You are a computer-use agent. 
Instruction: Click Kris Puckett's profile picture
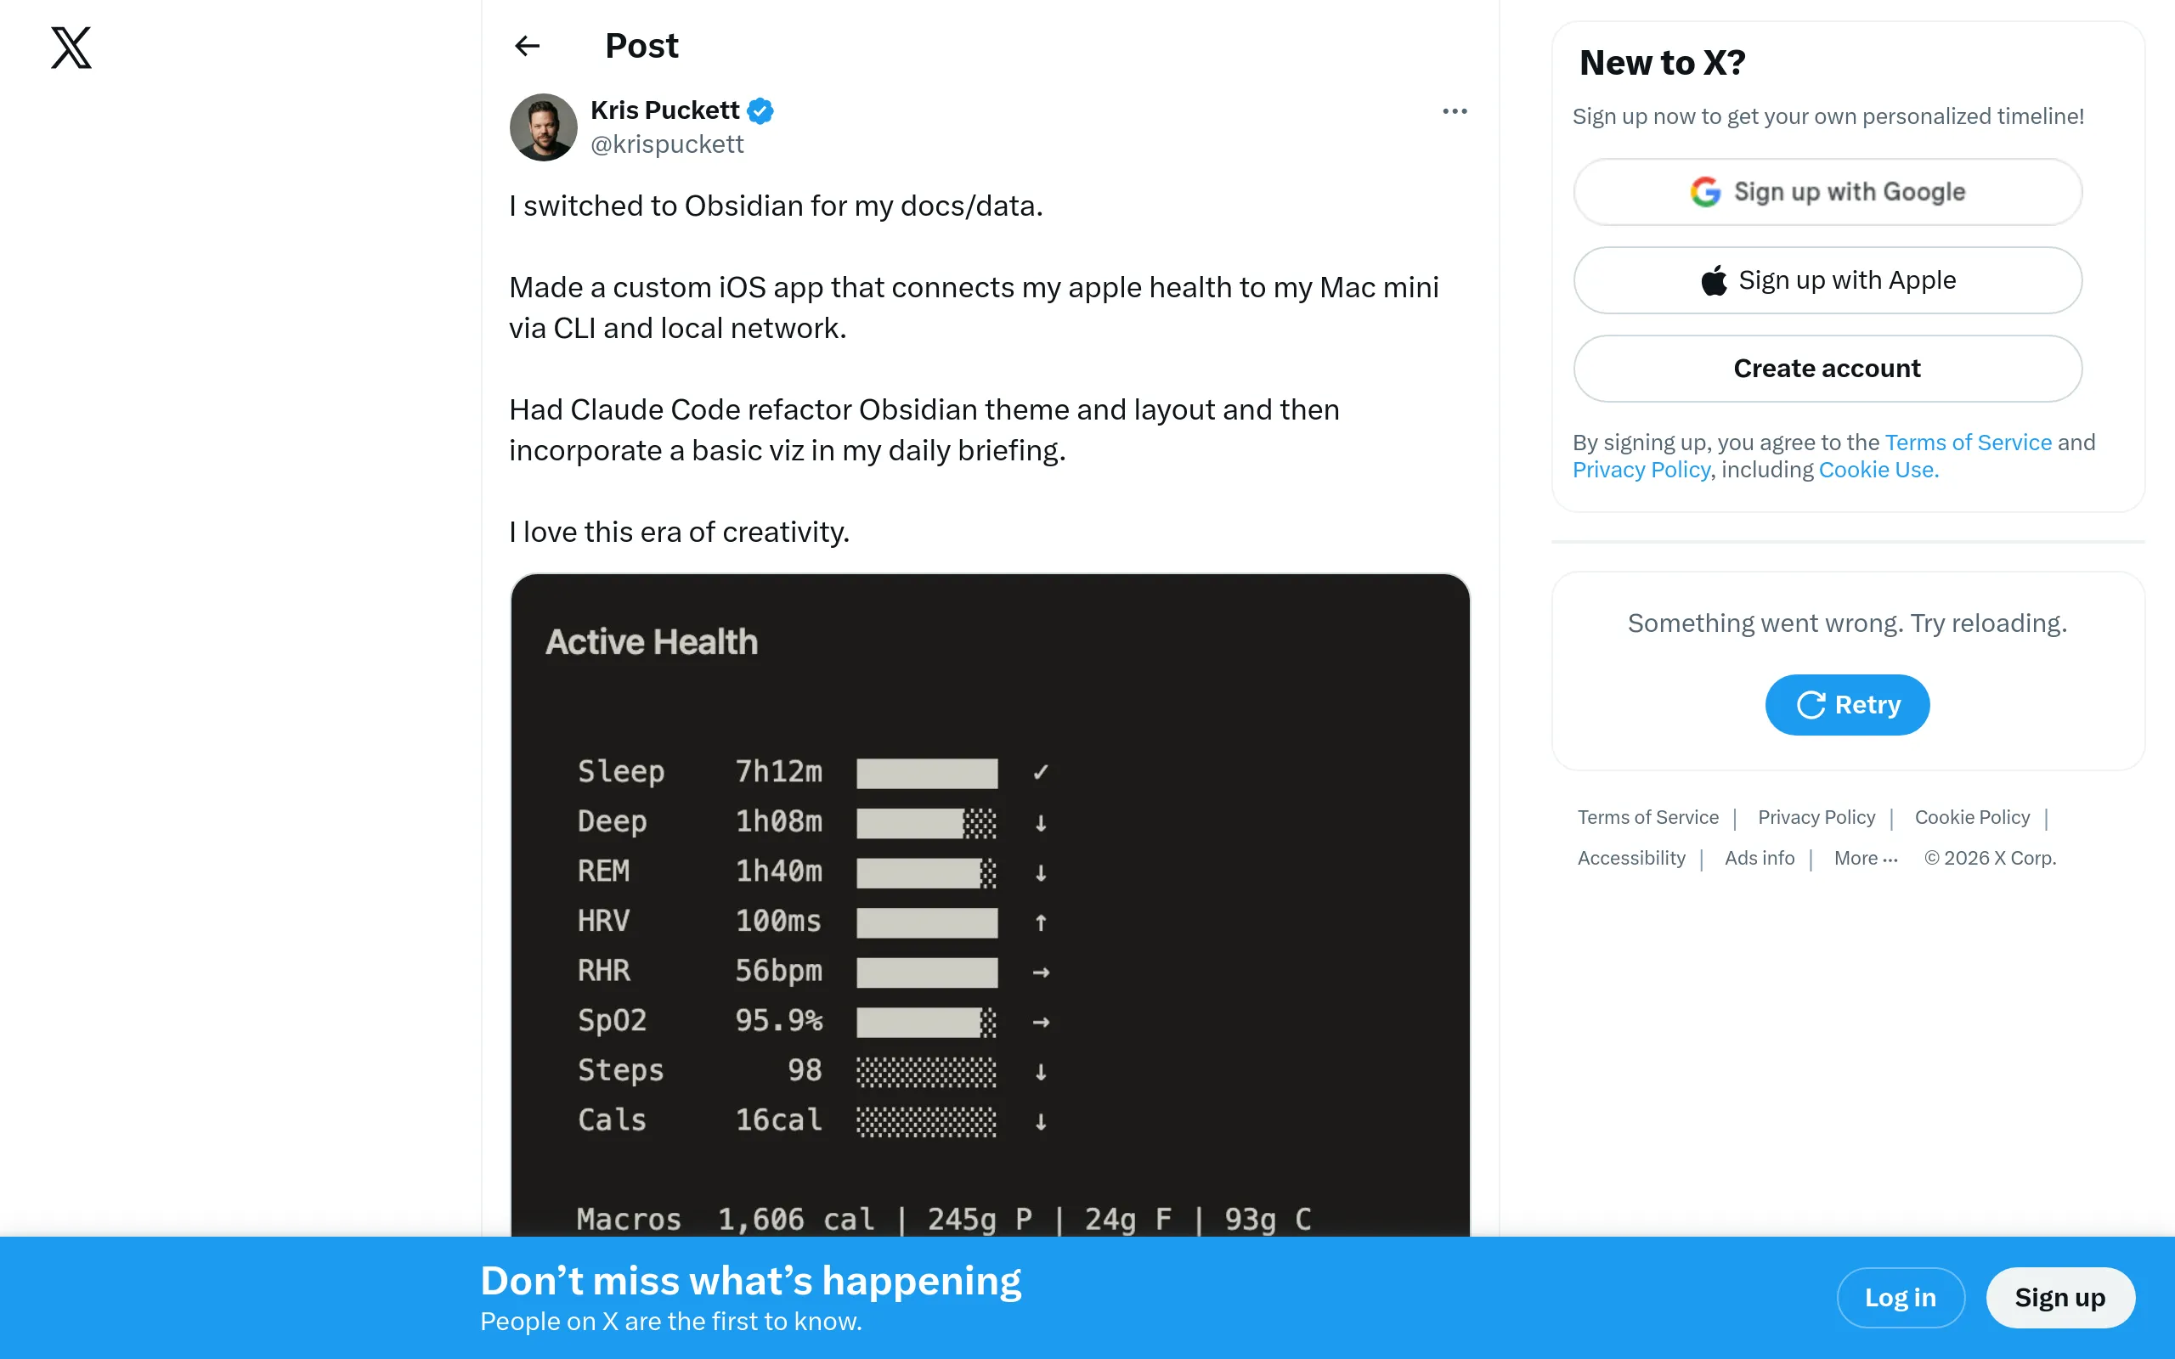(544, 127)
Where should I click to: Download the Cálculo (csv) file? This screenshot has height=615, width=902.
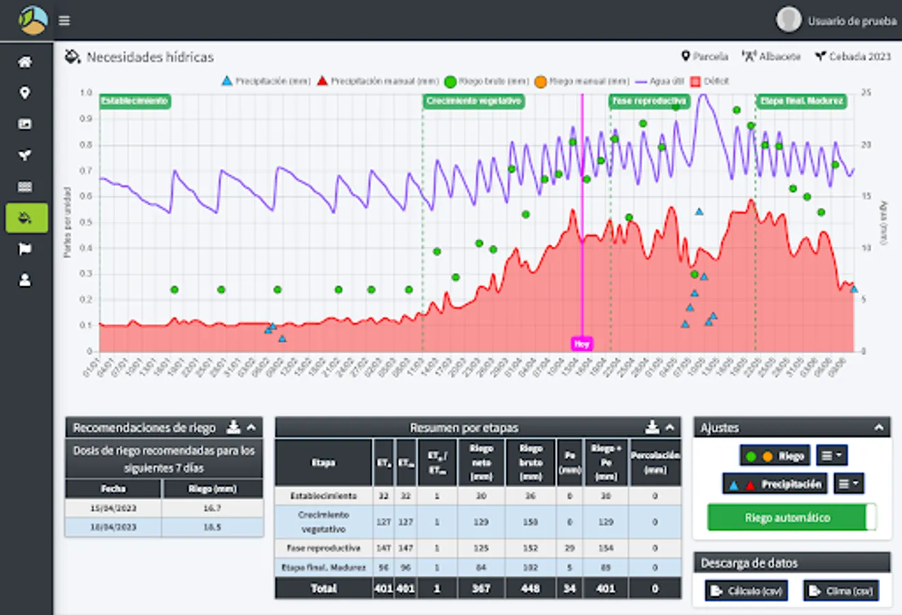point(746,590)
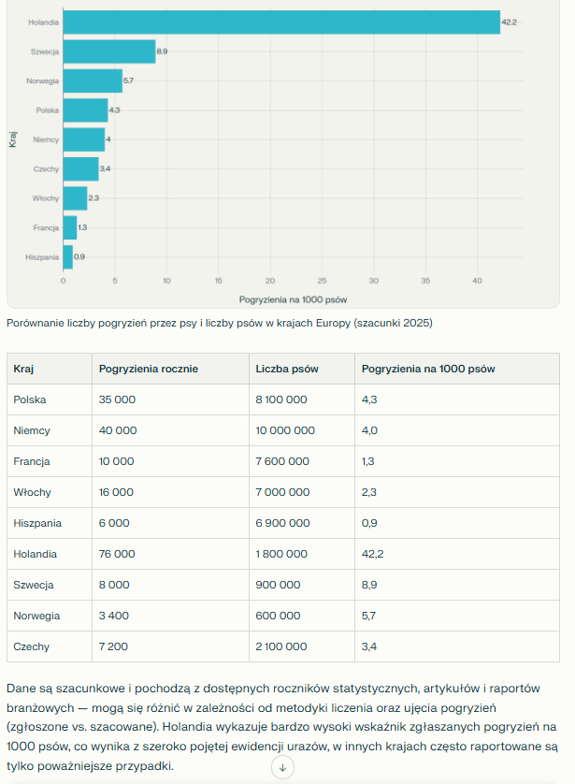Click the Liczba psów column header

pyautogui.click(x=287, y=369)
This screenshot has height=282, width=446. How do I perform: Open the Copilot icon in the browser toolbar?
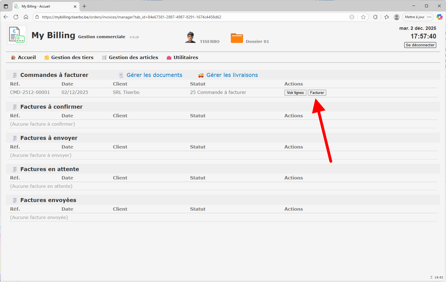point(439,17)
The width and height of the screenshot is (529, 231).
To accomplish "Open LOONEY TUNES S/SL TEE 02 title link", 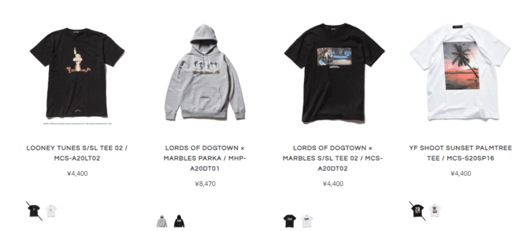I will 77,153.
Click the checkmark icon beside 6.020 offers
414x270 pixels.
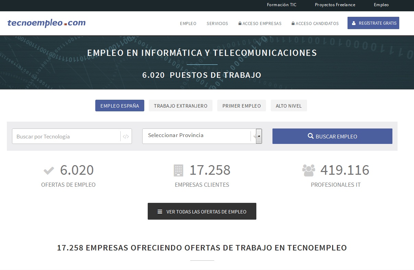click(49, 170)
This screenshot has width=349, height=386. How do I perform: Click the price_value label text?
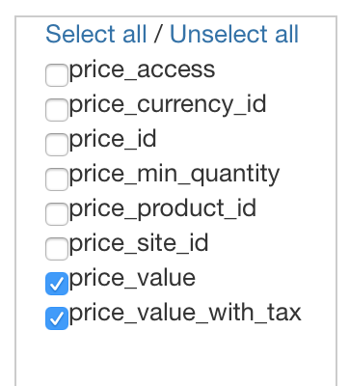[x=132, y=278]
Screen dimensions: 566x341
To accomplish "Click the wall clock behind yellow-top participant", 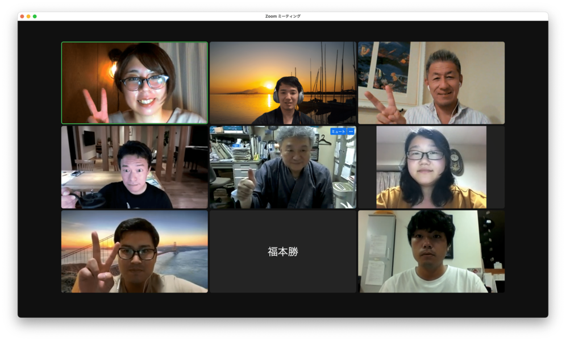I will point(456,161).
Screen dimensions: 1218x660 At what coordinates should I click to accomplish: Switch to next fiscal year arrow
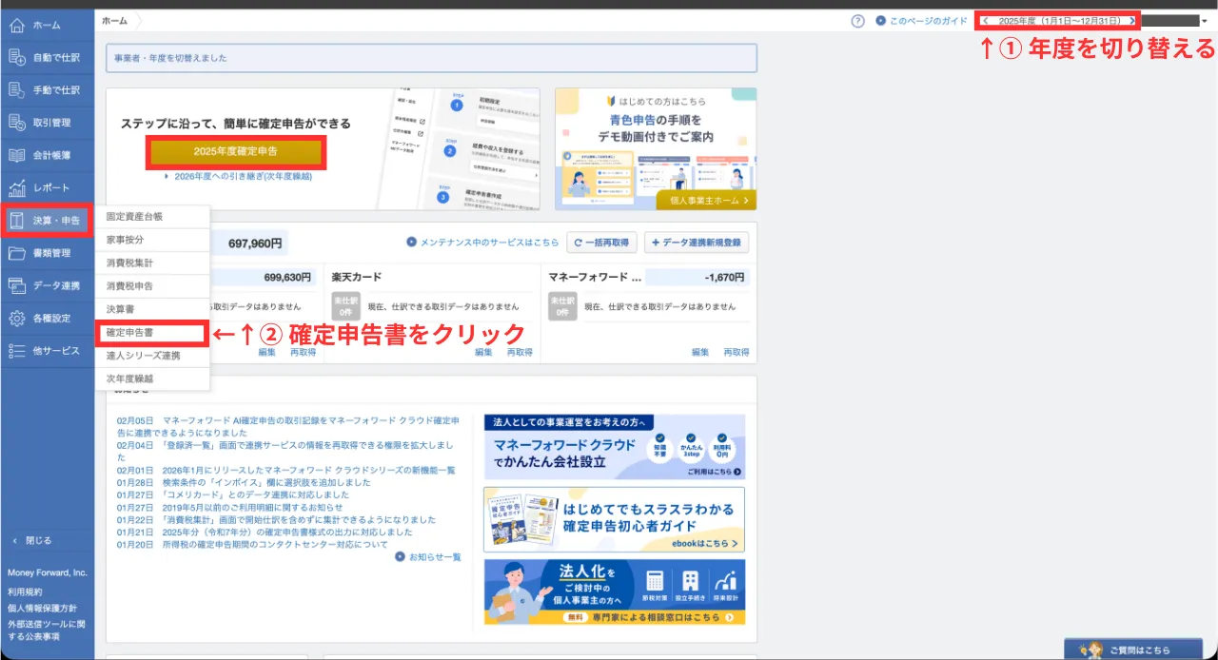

===============

_What you should do_: Search the entries above for lines containing the word "dimensions", and copy each one.

_Reply_:
Screen dimensions: 566x341
Screen dimensions: 1218x660 At what coordinates should I click to accomplish: Switch to next fiscal year arrow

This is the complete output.